Gore, speaking at a YMCA in Nashville, said his proposal would provide care to more than 10 million children during the weekday hours of 3 to 7 p.m. when, studies show, children face the greatest risk of violence.
Separate studies have also shown that children left unsupervised after school are more likely to commit crimes, suffer academically and abuse drugs or alcohol.
“Government doesn’t raise children, families do,” Gore said. “No policy can teach a child right from wrong. . . . But we can make it easier, not harder, to be a strong family.
“If I’m entrusted with the presidency, that’s exactly what I’ll do,” Gore said.
Specifically, Gore proposed spending $11.3 billion over 10 years to increase funding for expanded after-school and summer school programs nationwide. Just under half the sum would go to subsidize a new refundable child- and dependent-care tax credit for families with children ages 6 to 16. The rest of the money would be used to build on existing programs and create an “after-school quality fund” to recruit and train staff.
Gore would also encourage schools to stay open late, providing facilities for expanded after-hours care.
Under Gore’s plan, schools would be given greater flexibility to use building improvement funds as an incentive to remain open past normal hours.
Jon Schnur, an education advisor to the vice president, said Gore’s overall plan seeks to emphasize parental “choice” by providing up to a 50% credit for after-school care, as well as freedom for schools and parents to select the after-school provider they want to bring into their children’s classrooms.
“The philosophy here is trying to help communities to create a new system and new markets” that will extend the availability of quality after-school care by giving parents the means to shop for the kind of care that suits their needs, Schnur said.
The $11.3 billion falls under Gore’s previously announced budget plans, allocating $250 billion of the projected federal surplus over 10 years to targeted tax cuts and $115 billion to increased education spending.
After spending a good part of the past month or so bashing Texas Gov.

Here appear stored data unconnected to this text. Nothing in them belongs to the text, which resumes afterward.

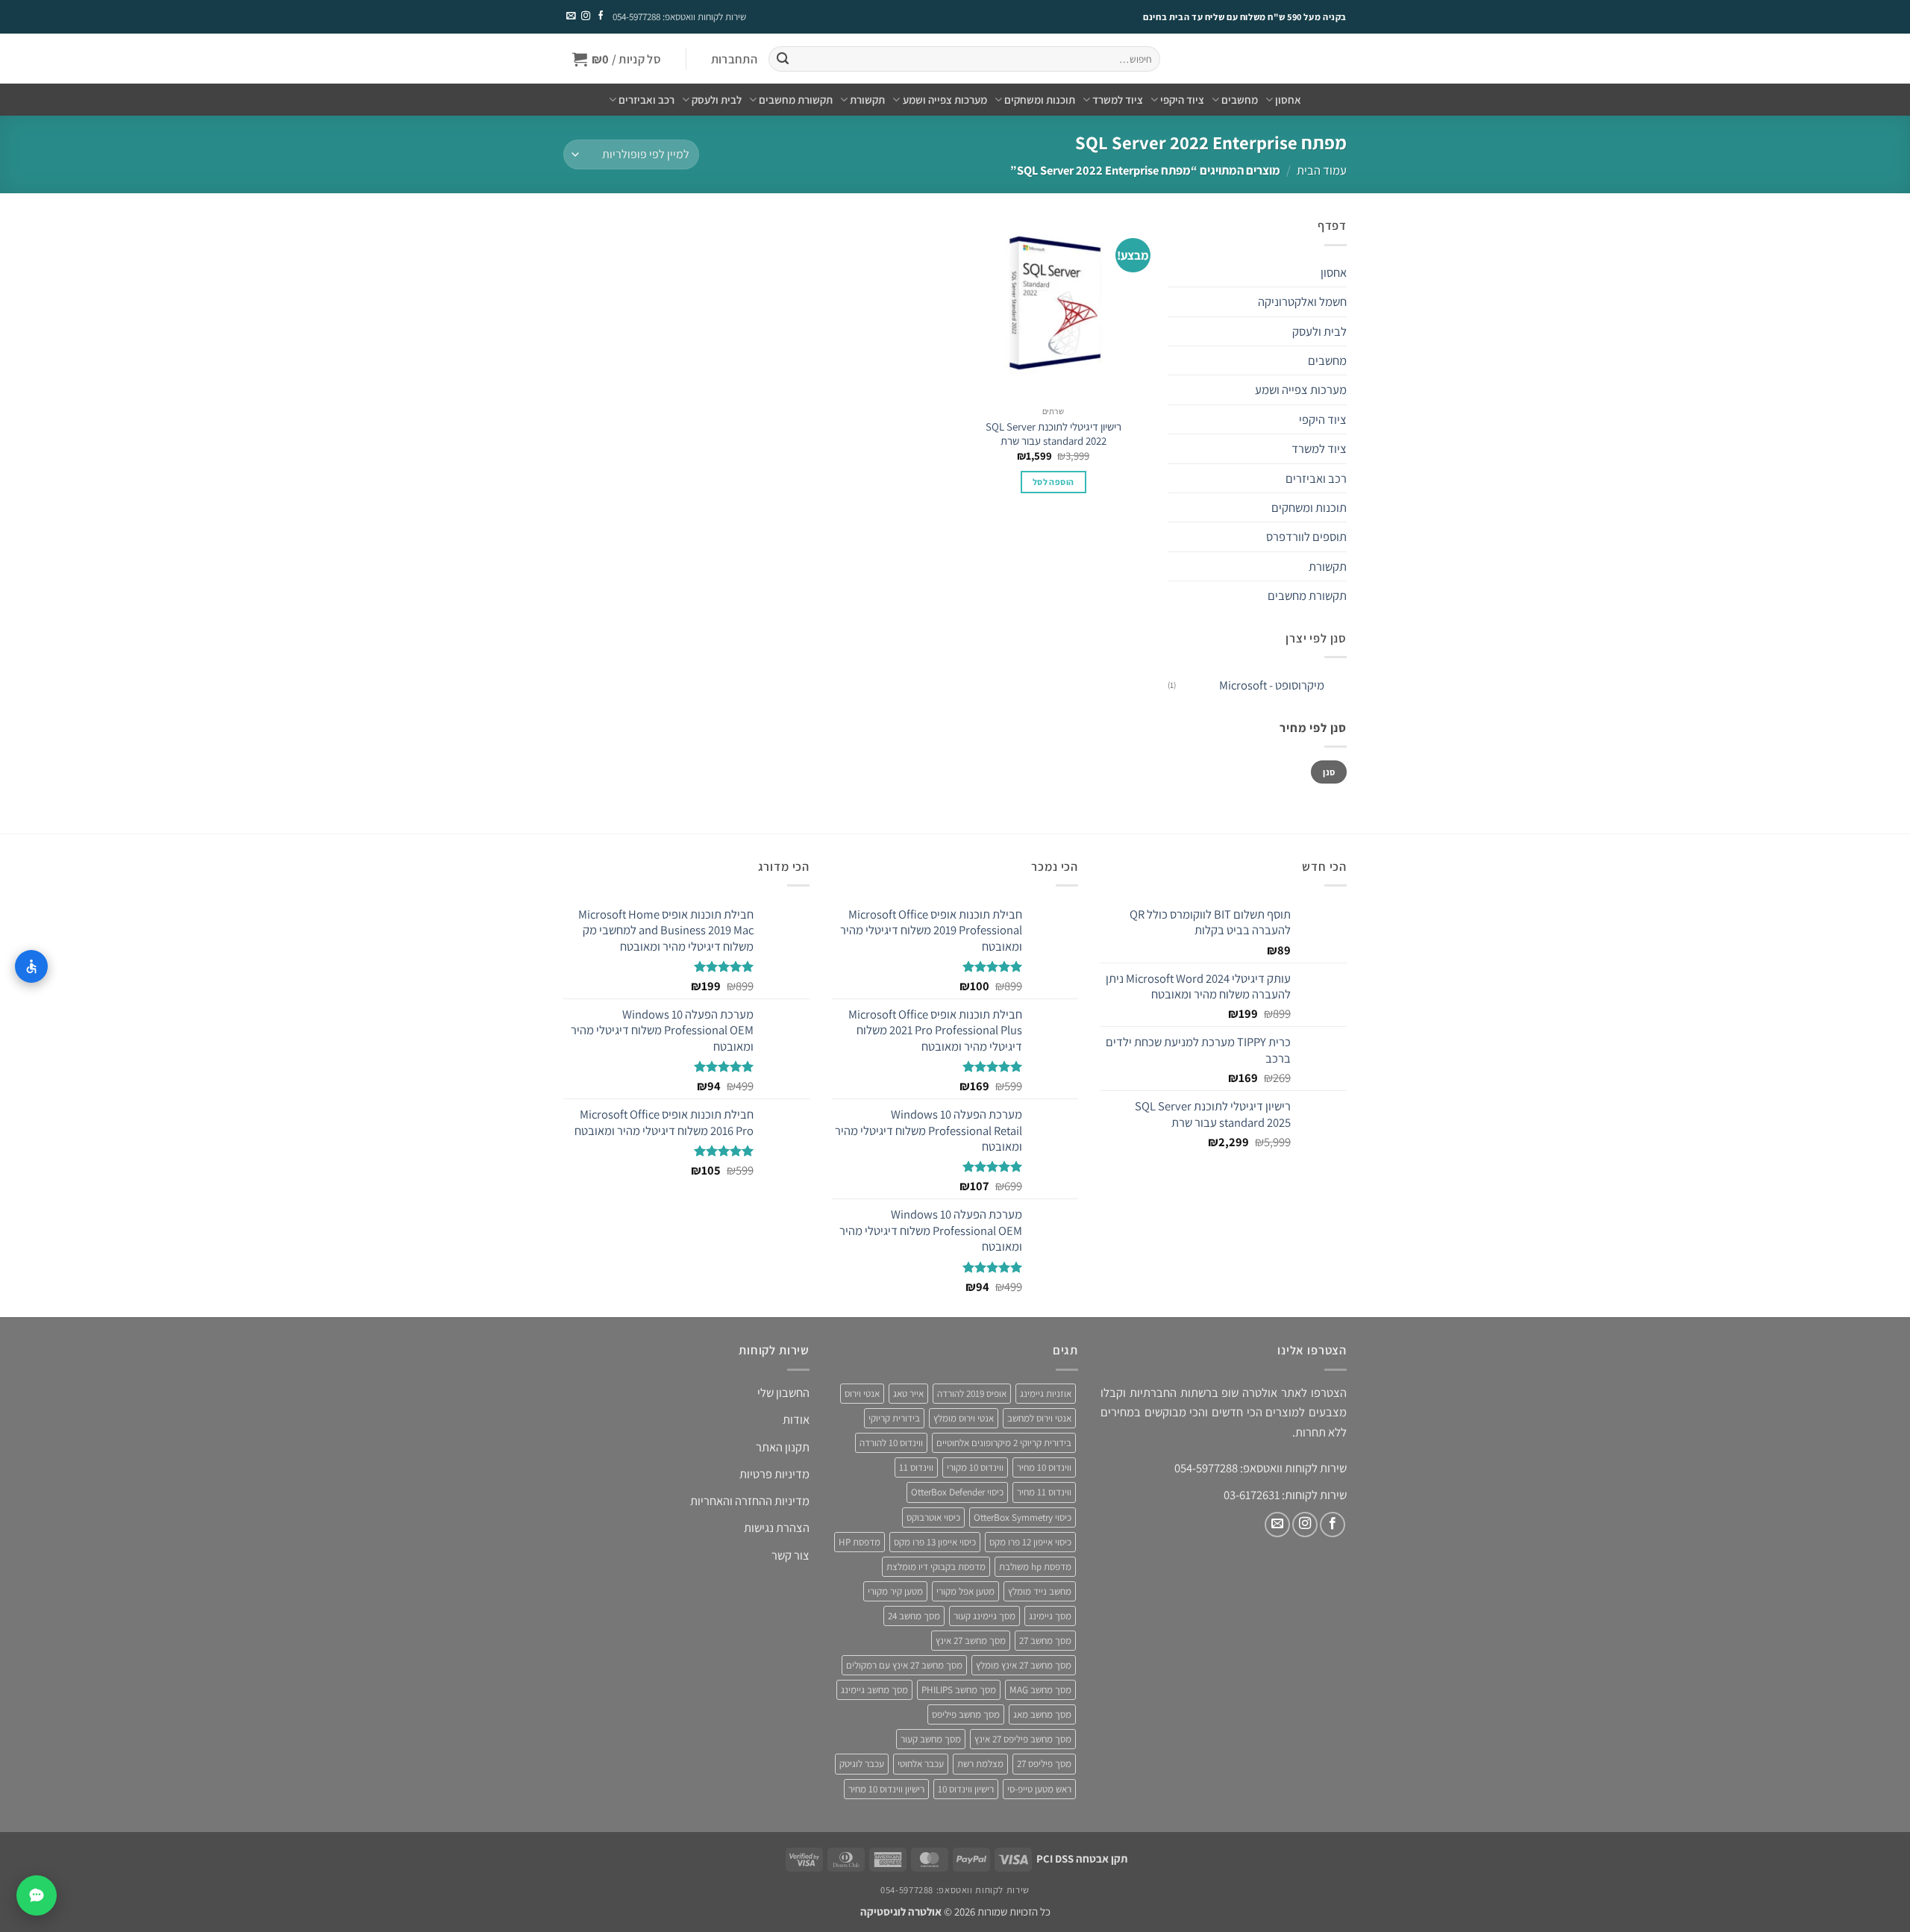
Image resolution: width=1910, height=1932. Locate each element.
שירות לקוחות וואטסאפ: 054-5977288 (679, 16)
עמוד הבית (1322, 170)
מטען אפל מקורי (965, 1591)
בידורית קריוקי (894, 1418)
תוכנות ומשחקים (1039, 100)
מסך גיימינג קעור (984, 1616)
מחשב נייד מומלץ (1039, 1591)
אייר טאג (908, 1393)
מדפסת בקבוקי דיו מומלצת (936, 1566)
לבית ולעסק (717, 100)
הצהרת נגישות (777, 1527)
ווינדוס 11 (916, 1467)
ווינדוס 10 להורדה (891, 1443)
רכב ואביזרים (646, 100)
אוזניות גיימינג (1045, 1393)
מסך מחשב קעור (931, 1739)
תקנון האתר (783, 1447)
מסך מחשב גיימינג (874, 1690)
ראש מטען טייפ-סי (1039, 1789)
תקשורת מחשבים (796, 100)
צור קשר (790, 1555)
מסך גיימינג (1050, 1616)
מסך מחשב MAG (1040, 1690)
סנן (1329, 772)
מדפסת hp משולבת (1035, 1566)
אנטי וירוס (862, 1393)
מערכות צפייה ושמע (944, 100)
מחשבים (1239, 100)
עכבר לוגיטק (861, 1763)
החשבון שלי (783, 1392)
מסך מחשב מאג (1042, 1714)
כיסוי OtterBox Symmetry (1022, 1517)
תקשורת (867, 100)
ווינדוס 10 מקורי (975, 1467)
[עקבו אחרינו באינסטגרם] (584, 16)
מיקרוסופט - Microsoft (1271, 685)
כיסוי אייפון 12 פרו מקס (1030, 1542)
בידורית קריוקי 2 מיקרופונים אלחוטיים (1003, 1443)
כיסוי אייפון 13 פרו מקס (935, 1542)
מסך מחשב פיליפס (966, 1714)
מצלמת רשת (980, 1763)
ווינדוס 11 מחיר (1044, 1492)
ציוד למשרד (1117, 100)
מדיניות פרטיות (774, 1474)
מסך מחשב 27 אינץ (971, 1640)
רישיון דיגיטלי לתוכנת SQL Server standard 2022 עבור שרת (1053, 433)
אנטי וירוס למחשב (1039, 1418)
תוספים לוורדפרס (1306, 536)
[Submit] (782, 59)
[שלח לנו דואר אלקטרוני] (570, 16)
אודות (796, 1419)
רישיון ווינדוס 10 (966, 1789)
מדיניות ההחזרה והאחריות (750, 1500)
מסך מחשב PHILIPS (958, 1690)
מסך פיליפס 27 (1044, 1763)
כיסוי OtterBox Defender (957, 1492)
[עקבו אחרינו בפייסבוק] (599, 16)
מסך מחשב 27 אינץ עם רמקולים (904, 1665)
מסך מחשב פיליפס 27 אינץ (1022, 1739)
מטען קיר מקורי (895, 1591)
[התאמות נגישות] (31, 966)
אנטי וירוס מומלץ (963, 1418)
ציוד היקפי (1182, 100)
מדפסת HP (859, 1542)
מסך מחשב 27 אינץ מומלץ (1023, 1665)
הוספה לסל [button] (1053, 481)
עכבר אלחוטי (921, 1763)
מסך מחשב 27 (1045, 1640)
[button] (733, 59)
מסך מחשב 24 (914, 1616)
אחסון (1288, 100)
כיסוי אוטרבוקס (933, 1517)
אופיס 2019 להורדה (971, 1393)
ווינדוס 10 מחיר (1044, 1467)
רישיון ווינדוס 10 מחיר (886, 1789)
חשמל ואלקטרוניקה (1302, 301)
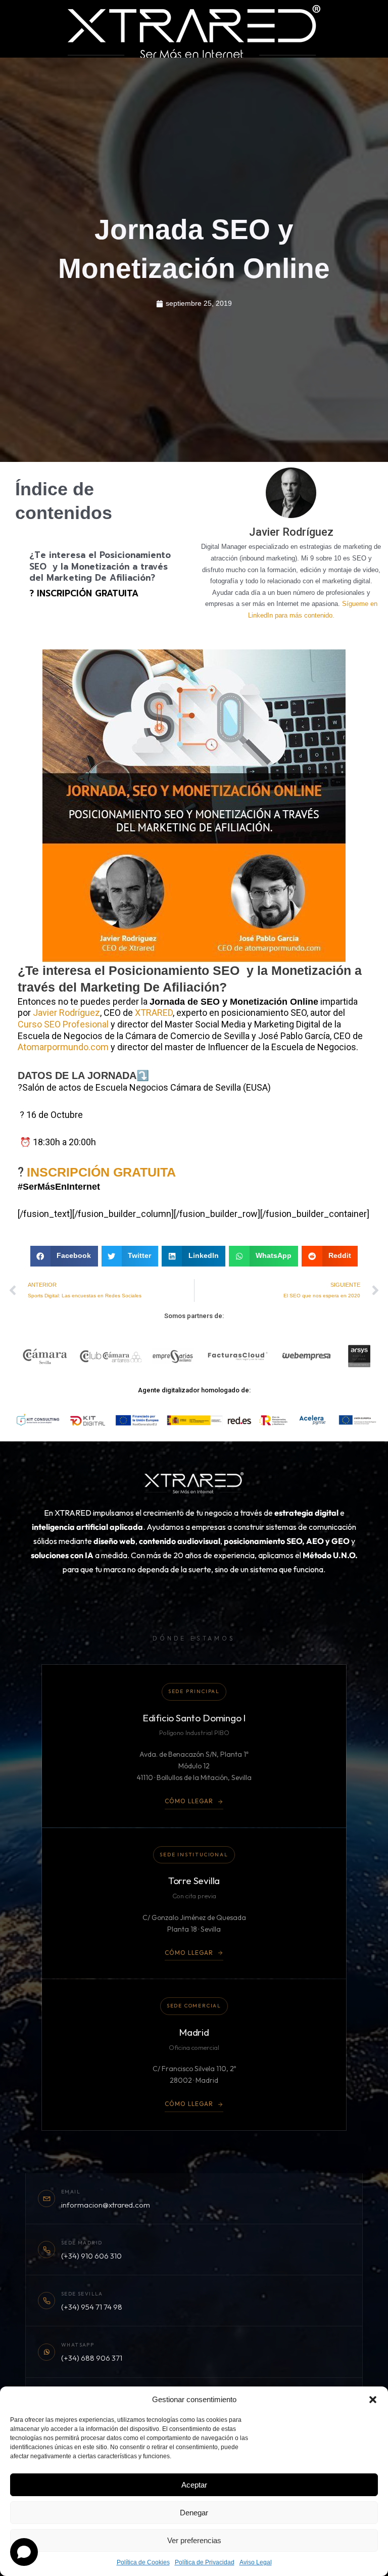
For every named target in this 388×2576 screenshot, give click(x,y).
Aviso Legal (255, 2562)
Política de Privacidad (204, 2562)
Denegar (194, 2512)
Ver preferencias (194, 2540)
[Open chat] (24, 2552)
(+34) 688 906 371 (91, 2358)
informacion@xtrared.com (105, 2205)
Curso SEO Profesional (63, 1024)
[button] (373, 2400)
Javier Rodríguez (66, 1012)
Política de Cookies (143, 2562)
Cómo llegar (189, 1801)
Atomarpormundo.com (63, 1047)
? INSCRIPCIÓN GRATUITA (83, 593)
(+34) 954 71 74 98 (91, 2307)
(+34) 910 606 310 (91, 2256)
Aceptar (194, 2484)
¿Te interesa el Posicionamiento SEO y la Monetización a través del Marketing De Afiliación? (100, 566)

George W. Bush on Social Security and other issues, Gore plans a shift in focus over the next week, instead laying out his own agenda on issues of concern to working families.
Although some fellow Democrats have grumbled that Gore has seemed too negative of late, aides insisted the vice president was moving on his own timetable and not recalibrating his strategy.
“Bush was rolling out some moderate-sounding proposals to redeem himself from his disastrous Bob Jones [University] visit,” said Doug Hattaway, a Gore spokesman.
“It was certainly appropriate to draw the distinction between our approach on health care and education issues,” Hattaway said. “Now I think it’s sort of a natural rhythm that we’ll be rolling out our piece.”
After the speech unveiling his after-school proposals, Gore attended a session with state Democratic Party chairmen gathered in Nashville for their regular meeting, and then headlined a party fund-raiser expected to raise roughly $1 million.